This past June, the SCI program convened health officials from five states to Burlington, Vermont to witness Vermont’s health reform efforts in action.  The timing was particularly appropriate given the recent focus on elements of Vermont’s Blueprint for Health in the national health care reform debate in Congress.  The Blueprint started at one pilot program site in 2003 as a new way of looking at the practice of medicine and chronic care treatment.  The program was refocused and expanded with passage of Vermont’s 2006 comprehensive health reform bill, the Health Care Affordability Act. Perhaps one of the most important elements of the Blueprint is the creation of “community care teams” which facilitates the collaboration of nurses, health educators, and social workers to better enable patients to manage their own chronic conditions.  Most of the extra services provided by the team are paid for through grants from the Vermont Department of Health, the state’s three major health insurance companies, and Medicaid.
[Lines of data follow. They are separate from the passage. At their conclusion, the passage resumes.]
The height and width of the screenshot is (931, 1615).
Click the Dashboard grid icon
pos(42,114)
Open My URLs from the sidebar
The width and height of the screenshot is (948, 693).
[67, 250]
In an Associated Press article on Vermont health reform, SCI’s Director, Enrique Martinez-Vidal, explained that the Blueprint program “is the model for a delivery system redesign that has great potential for cost savings as well as the improvement for the health of the population of this country.” Currently, participating commercial carriers, Medicaid, and the State, who is providing the portion that would apply to Medicare beneficiaries, are paying participating physicians an additional care coordination fee based on the practice meeting certain criteria for being a medical home; in addition, community health teams are being supported, to provide multidisciplinary care assistance to all participating practices. The future vision of the delivery system redesign and payment reform is that eventually providers will be paid for the totality of care and not for every episode of care. While not enough time has lapsed for the data to prove the value of the model, Vermont has started to see a reduction in emergency room visits.